Received-SPF: pass (google.com: domain of linux-kernel-owner@vger.kernel.org designates 23.128.96.18 as permitted sender) client-ip=23.128.96.18;
Date:   Mon, 13 Jul 2020 14:40:20 -0400 (EDT)
From:   Mathieu Desnoyers <mathieu.desnoyers@efficios.com>
To:     Christian Brauner <christian.brauner@ubuntu.com>
Cc:     Florian Weimer <fw@deneb.enyo.de>,
        Linus Torvalds <torvalds@linux-foundation.org>,
        carlos <carlos@redhat.com>, Thomas Gleixner <tglx@linutronix.de>,
        linux-kernel <linux-kernel@vger.kernel.org>,
        Peter Zijlstra <peterz@infradead.org>,
        paulmck <paulmck@linux.ibm.com>,
        Boqun Feng <boqun.feng@gmail.com>,
        "H. Peter Anvin" <hpa@zytor.com>, Paul Turner <pjt@google.com>,
        linux-api <linux-api@vger.kernel.org>,
        Dmitry Vyukov <dvyukov@google.com>,
        Neel Natu <neelnatu@google.com>
Message-ID: <1305865358.10354.1594665620975.JavaMail.zimbra@efficios.com>
In-Reply-To: <20200711155459.4mswacrvosw377tk@wittgenstein>
References: <20200706204913.20347-1-mathieu.desnoyers@efficios.com> <87zh8bw158.fsf@mid.deneb.enyo.de> <1448906726.3717.1594222431276.JavaMail.zimbra@efficios.com> <20200708162247.txdleelcalxkrfjy@wittgenstein> <1565638541.5051.1594229688015.JavaMail.zimbra@efficios.com> <20200709124941.u4quvvaiabx36ee3@wittgenstein> <1197598149.7002.1594307757307.JavaMail.zimbra@efficios.com> <20200711155459.4mswacrvosw377tk@wittgenstein>
Subject: Re: [RFC PATCH for 5.8 3/4] rseq: Introduce
 RSEQ_FLAG_RELIABLE_CPU_ID
MIME-Version: 1.0
Content-Type: text/plain; charset=utf-8
Content-Transfer-Encoding: 7bit
Thread-Topic: rseq: Introduce RSEQ_FLAG_RELIABLE_CPU_ID
Thread-Index: H9RtQhQ5vu1lETOVJqIpDy4KpmVemg==
Sender: linux-kernel-owner@vger.kernel.org
Precedence: bulk

----- On Jul 11, 2020, at 11:54 AM, Christian Brauner christian.brauner@ubuntu.com wrote:

> 
> The registration is a thread-group property I'll assume, right, i.e. all
> threads will have rseq TLS or no thread will have it?

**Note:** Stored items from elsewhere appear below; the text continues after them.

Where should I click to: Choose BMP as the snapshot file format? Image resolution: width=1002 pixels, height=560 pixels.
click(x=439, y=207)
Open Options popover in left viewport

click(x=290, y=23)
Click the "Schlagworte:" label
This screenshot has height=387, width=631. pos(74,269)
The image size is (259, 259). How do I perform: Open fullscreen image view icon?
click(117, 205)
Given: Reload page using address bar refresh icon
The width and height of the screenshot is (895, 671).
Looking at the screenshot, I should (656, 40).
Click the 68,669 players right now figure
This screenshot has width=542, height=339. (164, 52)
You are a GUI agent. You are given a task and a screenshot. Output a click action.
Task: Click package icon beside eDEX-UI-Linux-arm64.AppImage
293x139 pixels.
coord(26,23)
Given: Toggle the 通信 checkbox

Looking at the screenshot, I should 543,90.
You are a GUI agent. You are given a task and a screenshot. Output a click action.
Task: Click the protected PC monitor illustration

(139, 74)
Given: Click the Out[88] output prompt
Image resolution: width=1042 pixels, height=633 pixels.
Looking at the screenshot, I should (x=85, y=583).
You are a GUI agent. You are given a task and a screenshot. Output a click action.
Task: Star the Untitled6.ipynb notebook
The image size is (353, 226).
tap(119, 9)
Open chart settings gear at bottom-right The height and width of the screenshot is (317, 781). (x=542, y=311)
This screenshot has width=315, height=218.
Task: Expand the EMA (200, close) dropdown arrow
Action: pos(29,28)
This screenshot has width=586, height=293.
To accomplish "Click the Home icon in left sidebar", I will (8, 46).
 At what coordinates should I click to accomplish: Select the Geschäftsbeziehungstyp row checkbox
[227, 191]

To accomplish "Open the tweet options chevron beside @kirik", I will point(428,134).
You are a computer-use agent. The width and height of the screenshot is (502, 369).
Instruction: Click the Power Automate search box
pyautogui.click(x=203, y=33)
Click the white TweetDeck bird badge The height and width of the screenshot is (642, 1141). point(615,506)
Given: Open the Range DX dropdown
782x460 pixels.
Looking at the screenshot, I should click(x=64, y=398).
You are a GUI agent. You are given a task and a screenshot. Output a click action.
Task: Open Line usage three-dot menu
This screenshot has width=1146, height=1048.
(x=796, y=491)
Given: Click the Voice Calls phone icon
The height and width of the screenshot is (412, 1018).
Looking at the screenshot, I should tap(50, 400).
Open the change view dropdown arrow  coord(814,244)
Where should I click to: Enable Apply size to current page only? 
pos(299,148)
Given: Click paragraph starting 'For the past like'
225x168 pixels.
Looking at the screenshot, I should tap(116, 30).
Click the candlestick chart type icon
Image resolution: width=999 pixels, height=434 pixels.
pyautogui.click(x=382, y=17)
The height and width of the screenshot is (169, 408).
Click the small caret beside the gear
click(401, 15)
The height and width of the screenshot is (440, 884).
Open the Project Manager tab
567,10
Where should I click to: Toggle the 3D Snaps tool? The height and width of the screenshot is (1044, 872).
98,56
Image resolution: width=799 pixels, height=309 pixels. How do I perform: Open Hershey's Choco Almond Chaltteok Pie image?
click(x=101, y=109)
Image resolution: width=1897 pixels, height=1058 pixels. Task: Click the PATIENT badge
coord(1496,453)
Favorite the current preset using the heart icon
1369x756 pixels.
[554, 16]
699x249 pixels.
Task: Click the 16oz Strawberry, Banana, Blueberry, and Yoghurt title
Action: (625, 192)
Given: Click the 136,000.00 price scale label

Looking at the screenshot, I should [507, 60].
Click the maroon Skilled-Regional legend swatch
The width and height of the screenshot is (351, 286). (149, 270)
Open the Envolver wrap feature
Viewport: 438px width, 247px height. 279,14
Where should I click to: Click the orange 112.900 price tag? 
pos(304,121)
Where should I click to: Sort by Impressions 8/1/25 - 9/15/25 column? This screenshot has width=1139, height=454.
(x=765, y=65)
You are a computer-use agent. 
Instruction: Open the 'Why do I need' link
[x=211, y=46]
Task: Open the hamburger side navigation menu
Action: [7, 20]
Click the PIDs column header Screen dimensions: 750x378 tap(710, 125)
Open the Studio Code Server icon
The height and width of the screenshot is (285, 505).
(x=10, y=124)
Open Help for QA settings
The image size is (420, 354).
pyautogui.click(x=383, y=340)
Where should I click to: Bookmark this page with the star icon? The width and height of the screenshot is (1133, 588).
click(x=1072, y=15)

No, rseq registration is a per-thread property, but it would arguably be
a bit weird for a thread-group to observe different registration states
for different threads.

> Some things I seem to be able to assume (correct me if I'm wrong):
> - rseq registration is expected to be done at thread creation time

True.

> - rseq registration _should_ only be done once, i.e. if a caller detects
>  that rseq is already registered for a thread, then they could
>  technically re-register rseq - risking a feature mismatch if doing so
>  - but they shouldn't re-register but simply assume that someone else
>  is in control of rseq. If they violate that assumption than you're
>  hosed anyway.

Right.

> So it seems as long as callers leave rseq registration alone whenever
> they detect that it is already registered then one can assume that rseq
> is under consistent control of a single library/program. If that's the
> case it should safe to assume that the library will use the same rseq
> registration for all threads bounded by the available kernel features or
> by the set of features it is aware of.

The rseq registration is per-thread. But yes, as soon as one user registers
rseq, other users for that thread are expected to piggy-back on that
registration.

> I proposed that specific scheme because I was under the impression that
> you are in need of a mechanism for a caller (at thread creation I
> assume) to check what feature set is supported by rseq _without_
> issung a system call. If you were to record the requested flags in
> struct rseq or in some other way, then another library which tries to
> register rseq for a thread but detects it has already been registered
> can look at e.g. whether the reliable cpu feature is around and then
> adjust it's behavior accordingly.
> Another reason why this seems worthwhile is because of how rseq works in
> general. Since it registers a piece of userspace memory which userspace
> can trivially access enforcing that userspace issue a syscall to get at
> the feature list seems odd when you can just record it in the struct.
> But that's a matter of style, I guess.

Good points.

> 
> Also, I'm thinking about the case of adding one or two new features that
> introduce mutually exclusive behavior for rseq, i.e. if you register
> rseq with FEAT1 and someone else registers it with FEAT2 and FEAT1 and
> FEAT2 would lead to incompatible behavior for an aspect or all of rseq.
> Even if you had a way to query the kernel for FEAT1 and FEAT2 in the
> rseq syscall it still be a problem since a caller wouldn't know at rseq
> registration time whether the library registered rseq with FEAT1 or
> FEAT2. If you record the behavior somewhere - kernel_flags or whatever -
> then the caller could check at registration time "ah, rseq is registered
> with this behavior" I need to adjust my behavior.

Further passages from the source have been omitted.